D. epigaea is the third AM fungus to have its full genome sequenced. It is estimated to have diverged from the two previously sequenced species (Rhizophagus irregularis and Rhizophagus clarus) about 331 million years ago. That evolutionary distance is important, as it helps researchers to separate genomic characteristics unique to AM fungi from characteristics unique to Rhizophagus.
Fungi that form symbioses with roots secrete molecules that signal to nearby plants that they are ‘friendly’. In AM fungi these signaling molecules are large complexes of sugars and lipids (fats) called Myc factors. Myc factors are structurally similar to Nod factors – signaling molecules produced by rhizobia, another type of soil-dwelling symbiotic fungus; however, AM fungi lack enzymes similar to those used for Nod factor production. Therefore, biologists hypothesized that Myc factor synthesis must occur via a different pathway.
In comparing the AM fungal genomes to genomes of free-living fungi, researchers identified a family of glycosyltransferase proteins (enzymes which add sugars to lipid molecules) that was significantly larger in AM fungi. Involvement of these proteins in Myc factor synthesis could explain the unusually large number of glycosyltransferases in AM fungi. If so, these findings would be the first to shed light on how Myc factors are produced.
Along with the genome of the fungus itself, researchers were also able to assemble the genomes of D. epigaea’s endosymbionts. “The most exciting result for me was the bacterial endosymbiont genomes,” says Dr. Xuepeng Sun, the lead author on the paper. “This was not expected at the beginning of the project, but we were happy to discover and assemble their genomes.”
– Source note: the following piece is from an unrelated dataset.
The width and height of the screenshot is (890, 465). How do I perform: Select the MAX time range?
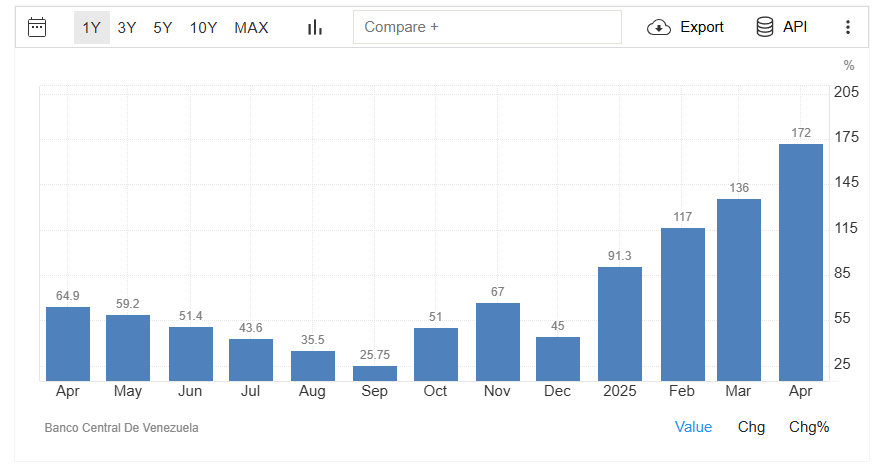tap(251, 27)
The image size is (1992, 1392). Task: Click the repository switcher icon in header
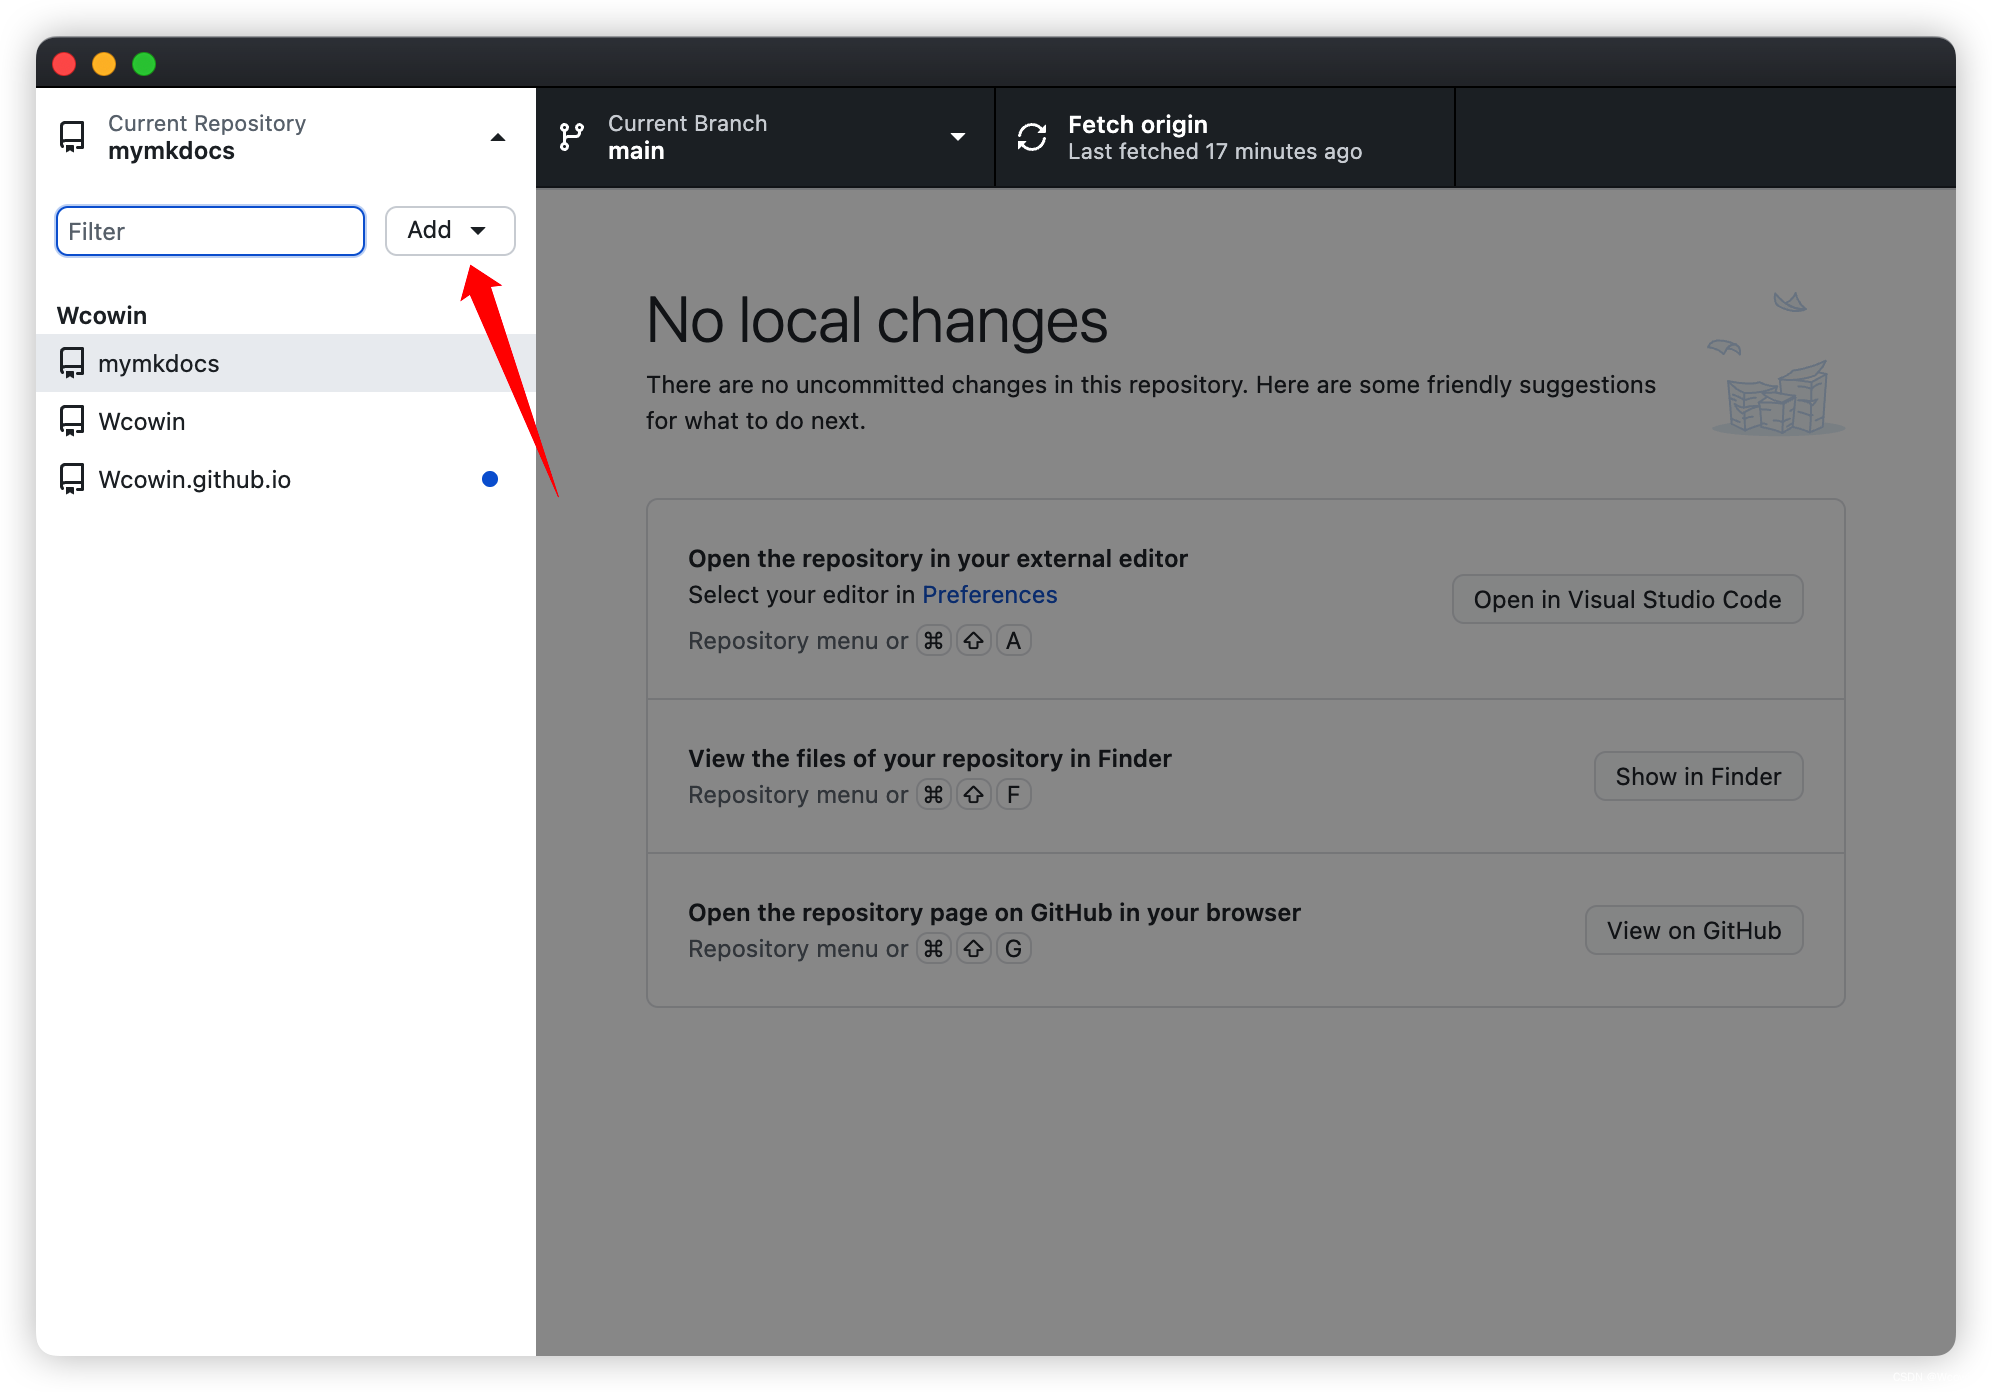coord(73,136)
While the genomes of bacterial endosymbionts have been sequenced before, this is the first time a mycorrhizal fungus and its endosymbionts have been sequenced together, which provides an opportunity to explore their co-evolution. The genomes of the endobacteria suggest that they are unable to synthesize the building blocks needed for nucleic acid (DNA and RNA) biosynthesis, and therefore must import them from the fungus. However, D. epigaea also requires these building blocks, which are costly to produce. Evidence from the D. epigaea genome suggests that the fungus has responded by expanding its ability to recycle nucleic acids, possibly to compete with its endosymbionts.
In addition to the knowledge gleaned from the D. epigaea and endosymbiont genomes, these sequences will be a valuable tool for future research on mycorrhizae, host-symbiont co-evolution, and fungal biology.
This research was supported by the National Science Foundation Plant Genome Research Program (grant no. IOS 1237993), the DOE Office of Biological and Environmental Research (grant no. DE-SC0012460), and the USDA Agriculture and Food Research Initiative (grant no. 2014-67013-21571).